-- begin Data rows --

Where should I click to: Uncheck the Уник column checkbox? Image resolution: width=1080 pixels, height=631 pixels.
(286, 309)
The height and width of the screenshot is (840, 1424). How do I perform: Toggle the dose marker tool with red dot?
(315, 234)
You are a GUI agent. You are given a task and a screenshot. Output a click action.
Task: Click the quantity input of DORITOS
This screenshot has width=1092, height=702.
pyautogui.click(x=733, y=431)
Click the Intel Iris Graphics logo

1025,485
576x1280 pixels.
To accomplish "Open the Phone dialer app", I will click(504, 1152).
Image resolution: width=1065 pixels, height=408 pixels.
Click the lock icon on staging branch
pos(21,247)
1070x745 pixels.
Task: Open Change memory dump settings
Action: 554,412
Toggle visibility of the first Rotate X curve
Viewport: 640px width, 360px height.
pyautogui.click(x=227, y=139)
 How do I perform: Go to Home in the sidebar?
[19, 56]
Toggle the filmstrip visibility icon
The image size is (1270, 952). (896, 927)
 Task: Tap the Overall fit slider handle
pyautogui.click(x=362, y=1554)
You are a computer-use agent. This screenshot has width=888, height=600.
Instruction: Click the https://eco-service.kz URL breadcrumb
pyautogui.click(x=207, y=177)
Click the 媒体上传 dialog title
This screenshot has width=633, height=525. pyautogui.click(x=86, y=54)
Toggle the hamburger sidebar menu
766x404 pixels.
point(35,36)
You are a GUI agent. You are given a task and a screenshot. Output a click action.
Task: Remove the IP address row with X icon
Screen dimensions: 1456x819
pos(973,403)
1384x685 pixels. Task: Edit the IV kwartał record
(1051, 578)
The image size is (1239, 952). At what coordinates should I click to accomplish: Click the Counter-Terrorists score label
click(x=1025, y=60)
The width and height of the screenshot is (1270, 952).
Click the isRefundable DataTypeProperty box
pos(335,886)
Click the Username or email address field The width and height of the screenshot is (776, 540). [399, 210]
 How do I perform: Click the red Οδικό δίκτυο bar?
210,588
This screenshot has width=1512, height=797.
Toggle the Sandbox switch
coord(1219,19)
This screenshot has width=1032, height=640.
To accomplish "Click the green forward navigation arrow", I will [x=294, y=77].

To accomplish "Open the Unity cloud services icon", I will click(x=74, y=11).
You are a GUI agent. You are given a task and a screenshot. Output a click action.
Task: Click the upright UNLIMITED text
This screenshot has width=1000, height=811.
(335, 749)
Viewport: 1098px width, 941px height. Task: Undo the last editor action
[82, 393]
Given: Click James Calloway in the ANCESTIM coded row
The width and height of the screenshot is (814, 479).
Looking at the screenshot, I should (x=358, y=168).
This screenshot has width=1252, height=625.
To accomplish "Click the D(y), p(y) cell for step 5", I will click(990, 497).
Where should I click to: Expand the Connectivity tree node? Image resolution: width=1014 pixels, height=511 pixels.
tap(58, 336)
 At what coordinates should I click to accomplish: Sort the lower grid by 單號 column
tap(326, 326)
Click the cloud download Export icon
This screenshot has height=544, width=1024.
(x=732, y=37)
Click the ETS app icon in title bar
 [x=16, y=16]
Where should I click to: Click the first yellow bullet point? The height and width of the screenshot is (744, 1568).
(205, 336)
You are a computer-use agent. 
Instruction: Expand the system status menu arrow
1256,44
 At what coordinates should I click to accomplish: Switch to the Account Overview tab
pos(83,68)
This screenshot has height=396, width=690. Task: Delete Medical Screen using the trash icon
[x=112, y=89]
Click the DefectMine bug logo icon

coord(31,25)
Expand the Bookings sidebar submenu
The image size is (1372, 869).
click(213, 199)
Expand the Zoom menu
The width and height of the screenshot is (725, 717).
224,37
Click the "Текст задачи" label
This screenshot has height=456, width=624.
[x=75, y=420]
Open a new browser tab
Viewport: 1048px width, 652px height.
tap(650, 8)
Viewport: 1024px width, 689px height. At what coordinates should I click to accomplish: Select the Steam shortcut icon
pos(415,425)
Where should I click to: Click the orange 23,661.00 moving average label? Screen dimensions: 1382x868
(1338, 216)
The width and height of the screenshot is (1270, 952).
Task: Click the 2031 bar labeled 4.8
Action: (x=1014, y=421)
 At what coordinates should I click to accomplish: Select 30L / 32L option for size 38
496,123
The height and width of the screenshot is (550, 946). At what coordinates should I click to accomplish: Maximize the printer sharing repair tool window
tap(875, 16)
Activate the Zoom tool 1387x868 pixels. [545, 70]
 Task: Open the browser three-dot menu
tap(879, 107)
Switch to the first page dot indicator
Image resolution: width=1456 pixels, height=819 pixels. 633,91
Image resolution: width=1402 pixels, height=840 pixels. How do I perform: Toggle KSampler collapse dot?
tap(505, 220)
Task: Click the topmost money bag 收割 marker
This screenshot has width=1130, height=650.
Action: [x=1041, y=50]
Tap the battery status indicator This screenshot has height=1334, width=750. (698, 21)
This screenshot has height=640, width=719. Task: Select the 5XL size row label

-- end Data rows --

The exercise:
Format every line of the records above as a JSON list of strings, one string per line, leaving out blank lines.

Complete response:
[
  "Where should I click to: Uncheck the Уник column checkbox? Image resolution: width=1080 pixels, height=631 pixels.",
  "(286, 309)",
  "The height and width of the screenshot is (840, 1424). How do I perform: Toggle the dose marker tool with red dot?",
  "(315, 234)",
  "You are a GUI agent. You are given a task and a screenshot. Output a click action.",
  "Task: Click the quantity input of DORITOS",
  "This screenshot has width=1092, height=702.",
  "pyautogui.click(x=733, y=431)",
  "Click the Intel Iris Graphics logo",
  "1025,485",
  "576x1280 pixels.",
  "To accomplish \"Open the Phone dialer app\", I will click(504, 1152).",
  "Image resolution: width=1065 pixels, height=408 pixels.",
  "Click the lock icon on staging branch",
  "pos(21,247)",
  "1070x745 pixels.",
  "Task: Open Change memory dump settings",
  "Action: 554,412",
  "Toggle visibility of the first Rotate X curve",
  "Viewport: 640px width, 360px height.",
  "pyautogui.click(x=227, y=139)",
  " How do I perform: Go to Home in the sidebar?",
  "[19, 56]",
  "Toggle the filmstrip visibility icon",
  "The image size is (1270, 952). (896, 927)",
  " Task: Tap the Overall fit slider handle",
  "pyautogui.click(x=362, y=1554)",
  "You are a computer-use agent. This screenshot has width=888, height=600.",
  "Instruction: Click the https://eco-service.kz URL breadcrumb",
  "pyautogui.click(x=207, y=177)",
  "Click the 媒体上传 dialog title",
  "This screenshot has width=633, height=525. pyautogui.click(x=86, y=54)",
  "Toggle the hamburger sidebar menu",
  "766x404 pixels.",
  "point(35,36)",
  "You are a GUI agent. You are given a task and a screenshot. Output a click action.",
  "Task: Remove the IP address row with X icon",
  "Screen dimensions: 1456x819",
  "pos(973,403)",
  "1384x685 pixels. Task: Edit the IV kwartał record",
  "(1051, 578)",
  "The image size is (1239, 952). At what coordinates should I click to accomplish: Click the Counter-Terrorists score label",
  "click(x=1025, y=60)",
  "The width and height of the screenshot is (1270, 952).",
  "Click the isRefundable DataTypeProperty box",
  "pos(335,886)",
  "Click the Username or email address field The width and height of the screenshot is (776, 540). [399, 210]",
  " How do I perform: Click the red Οδικό δίκτυο bar?",
  "210,588",
  "This screenshot has width=1512, height=797.",
  "Toggle the Sandbox switch",
  "coord(1219,19)",
  "This screenshot has width=1032, height=640.",
  "To accomplish \"Click the green forward navigation arrow\", I will [x=294, y=77].",
  "To accomplish \"Open the Unity cloud services icon\", I will click(x=74, y=11).",
  "You are a GUI agent. You are given a task and a screenshot. Output a click action.",
  "Task: Click the upright UNLIMITED text",
  "This screenshot has width=1000, height=811.",
  "(335, 749)",
  "Viewport: 1098px width, 941px height. Task: Undo the last editor action",
  "[82, 393]",
  "Given: Click James Calloway in the ANCESTIM coded row",
  "The width and height of the screenshot is (814, 479).",
  "Looking at the screenshot, I should (x=358, y=168).",
  "This screenshot has width=1252, height=625.",
  "To accomplish \"Click the D(y), p(y) cell for step 5\", I will click(990, 497).",
  "Where should I click to: Expand the Connectivity tree node? Image resolution: width=1014 pixels, height=511 pixels.",
  "tap(58, 336)",
  " At what coordinates should I click to accomplish: Sort the lower grid by 單號 column",
  "tap(326, 326)",
  "Click the cloud download Export icon",
  "This screenshot has height=544, width=1024.",
  "(x=732, y=37)",
  "Click the ETS app icon in title bar",
  " [x=16, y=16]",
  "Where should I click to: Click the first yellow bullet point? The height and width of the screenshot is (744, 1568).",
  "(205, 336)",
  "You are a computer-use agent. ",
  "Instruction: Expand the system status menu arrow",
  "1256,44",
  " At what coordinates should I click to accomplish: Switch to the Account Overview tab",
  "pos(83,68)",
  "This screenshot has height=396, width=690. Task: Delete Medical Screen using the trash icon",
  "[x=112, y=89]",
  "Click the DefectMine bug logo icon",
  "coord(31,25)",
  "Expand the Bookings sidebar submenu",
  "The image size is (1372, 869).",
  "click(213, 199)",
  "Expand the Zoom menu",
  "The width and height of the screenshot is (725, 717).",
  "224,37",
  "Click the \"Текст задачи\" label",
  "This screenshot has height=456, width=624.",
  "[x=75, y=420]",
  "Open a new browser tab",
  "Viewport: 1048px width, 652px height.",
  "tap(650, 8)",
  "Viewport: 1024px width, 689px height. At what coordinates should I click to accomplish: Select the Steam shortcut icon",
  "pos(415,425)",
  "Where should I click to: Click the orange 23,661.00 moving average label? Screen dimensions: 1382x868",
  "(1338, 216)",
  "The width and height of the screenshot is (1270, 952).",
  "Task: Click the 2031 bar labeled 4.8",
  "Action: (x=1014, y=421)",
  " At what coordinates should I click to accomplish: Select 30L / 32L option for size 38",
  "496,123",
  "The height and width of the screenshot is (550, 946). At what coordinates should I click to accomplish: Maximize the printer sharing repair tool window",
  "tap(875, 16)",
  "Activate the Zoom tool 1387x868 pixels. [545, 70]",
  " Task: Open the browser three-dot menu",
  "tap(879, 107)",
  "Switch to the first page dot indicator",
  "Image resolution: width=1456 pixels, height=819 pixels. 633,91",
  "Image resolution: width=1402 pixels, height=840 pixels. How do I perform: Toggle KSampler collapse dot?",
  "tap(505, 220)",
  "Task: Click the topmost money bag 收割 marker",
  "This screenshot has width=1130, height=650.",
  "Action: [x=1041, y=50]",
  "Tap the battery status indicator This screenshot has height=1334, width=750. (698, 21)",
  "This screenshot has height=640, width=719. Task: Select the 5XL size row label"
]